[Stored records]
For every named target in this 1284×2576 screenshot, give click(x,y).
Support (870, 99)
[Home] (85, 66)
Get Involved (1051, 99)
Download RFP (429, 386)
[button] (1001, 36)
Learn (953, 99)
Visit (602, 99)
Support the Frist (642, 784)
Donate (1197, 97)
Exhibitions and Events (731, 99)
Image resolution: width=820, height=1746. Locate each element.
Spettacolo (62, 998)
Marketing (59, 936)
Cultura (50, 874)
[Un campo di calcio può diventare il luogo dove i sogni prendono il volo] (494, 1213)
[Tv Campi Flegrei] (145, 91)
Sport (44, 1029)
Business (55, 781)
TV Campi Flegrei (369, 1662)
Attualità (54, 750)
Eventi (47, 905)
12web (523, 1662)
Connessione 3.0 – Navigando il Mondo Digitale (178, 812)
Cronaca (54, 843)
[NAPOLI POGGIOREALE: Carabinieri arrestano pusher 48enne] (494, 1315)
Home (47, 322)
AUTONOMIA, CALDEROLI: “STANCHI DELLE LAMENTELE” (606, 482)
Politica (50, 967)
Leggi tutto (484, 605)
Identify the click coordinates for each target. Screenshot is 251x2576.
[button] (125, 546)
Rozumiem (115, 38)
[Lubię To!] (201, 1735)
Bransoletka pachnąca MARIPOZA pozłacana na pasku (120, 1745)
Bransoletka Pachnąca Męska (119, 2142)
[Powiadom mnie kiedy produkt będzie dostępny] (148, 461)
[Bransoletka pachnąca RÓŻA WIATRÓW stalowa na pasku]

PROMPT — Filter the data for the string "Bransoletka" and copy every line that has it.

TASK RESULT —
Bransoletka pachnąca MARIPOZA pozłacana na pasku (120, 1745)
Bransoletka Pachnąca Męska (119, 2142)
[Bransoletka pachnąca RÓŻA WIATRÓW stalowa na pasku]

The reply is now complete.